(Collected data)

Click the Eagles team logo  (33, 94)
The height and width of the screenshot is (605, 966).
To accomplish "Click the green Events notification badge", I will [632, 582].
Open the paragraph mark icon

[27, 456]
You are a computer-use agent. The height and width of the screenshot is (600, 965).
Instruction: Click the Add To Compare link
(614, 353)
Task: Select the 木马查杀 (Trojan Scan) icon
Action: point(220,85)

* Problem to work on *
The records above must each be restated exactly as they stand.

* Result of the task *
Click the Eagles team logo  (33, 94)
The height and width of the screenshot is (605, 966).
To accomplish "Click the green Events notification badge", I will [632, 582].
Open the paragraph mark icon

[27, 456]
You are a computer-use agent. The height and width of the screenshot is (600, 965).
Instruction: Click the Add To Compare link
(614, 353)
Task: Select the 木马查杀 (Trojan Scan) icon
Action: point(220,85)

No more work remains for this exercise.